TrailDreaming
TrailDreaming

Reputation: 567

Why is the "map" version of ThreeSum so slow?

I expected this Python implementation of ThreeSum to be slow:

def count(a):
       """ThreeSum: Given N distinct integers, how many triples sum to exactly zero?"""
       N = len(a)
       cnt = 0
       for i in range(N):
         for j in range(i+1, N):
           for k in range(j+1, N):
             if sum([a[i], a[j], a[k]]) == 0:
               cnt += 1
       return cnt 

But I was shocked that this version looks pretty slow too:

def count_python(a):
  """ThreeSum using itertools"""
  return sum(map(lambda X: sum(X)==0, itertools.combinations(a, r=3))) 

Can anyone recommend a faster Python implementation? Both implementations just seem so slow... Thanks

...

ANSWER SUMMARY: Here is how the runs of all the various versions provided in this thread of the O(N^3) (for educational purposes, not used in real life) version worked out on my machine:

56 sec RUNNING count_slow...
28 sec RUNNING count_itertools, written by Ashwini Chaudhary...
14 sec RUNNING count_fixed, written by roippi...
11 sec RUNNING count_itertools (faster), written by Veedrak...
08 sec RUNNING count_enumerate, written by roippi...

*Note: Needed to modify Veedrak's solution to this to get the correct count output:
sum(1 for x, y, z in itertools.combinations(a, r=3) if x+y==-z)

Upvotes: 3

Views: 245

Answers (3)

roippi
roippi

Reputation: 25974

Supplying a second answer. From various comments, it looks like you're primarily concerned about why this particular O(n**3) algorithm is slow when being ported over from java. Let's dive in.

def count(a):
       """ThreeSum: Given N distinct integers, how many triples sum to exactly zero?"""
       N = len(a)
       cnt = 0
       for i in range(N):
         for j in range(i+1, N):
           for k in range(j+1, N):
             if sum([a[i], a[j], a[k]]) == 0:
               cnt += 1
       return cnt

One major problem that immediately pops out is that you're doing something your java code almost certainly isn't doing: materializing a 3-element list just to add three numbers together!

if sum([a[i], a[j], a[k]]) == 0:

Yuck! Just write that as

if a[i] + a[j] + a[k] == 0:

Some benchmarking shows that you're adding 50%+ overhead just by doing that. Yikes.

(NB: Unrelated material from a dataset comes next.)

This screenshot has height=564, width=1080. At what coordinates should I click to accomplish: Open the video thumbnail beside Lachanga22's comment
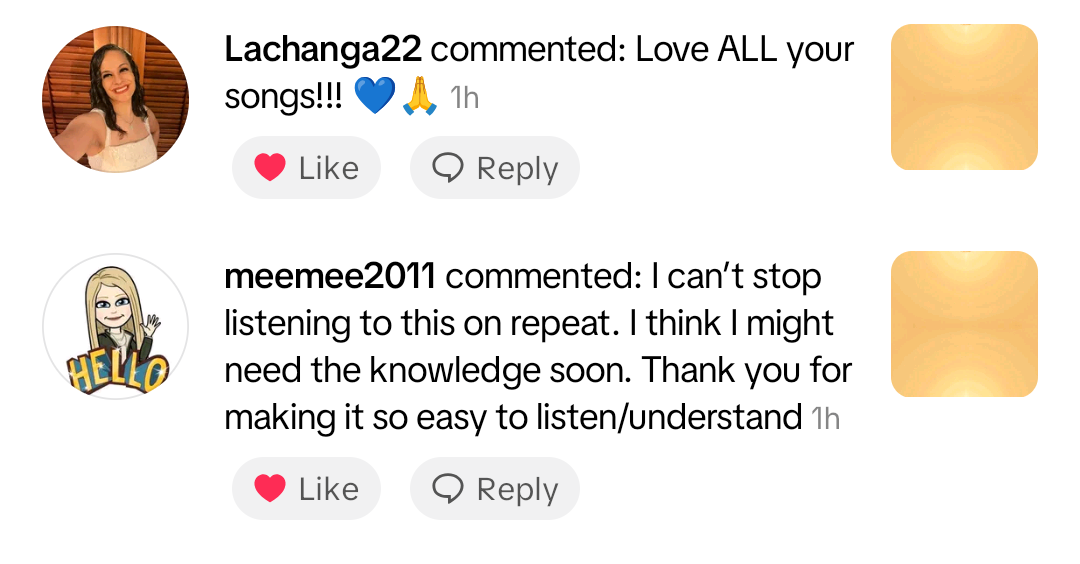pyautogui.click(x=964, y=97)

The other issue here is that you're using indexing where you should be using iteration. In python try to avoid writing code like this:

for i in range(len(some_list)):
    do_something(some_list[i])

And instead just write:

for x in some_list:
    do_something(x)

And if you explicitly need the index that you're on (as you actually do in your code), use enumerate:

for i,x in enumerate(some_list):
    #etc

This is, in general, a style thing (though it goes deeper than that, with duck typing and the iterator protocol) - but it is also a performance thing. In order to look up the value of a[i], that call is converted to a.__getitem__(i), then python has to dynamically resolve a __getitem__ method lookup, call it, and return the value. Every time. It's not a crazy amount of overhead - at least on builtin types - but it adds up if you're doing it a lot in a loop. Treating a as an iterable, on the other hand, sidesteps a lot of that overhead.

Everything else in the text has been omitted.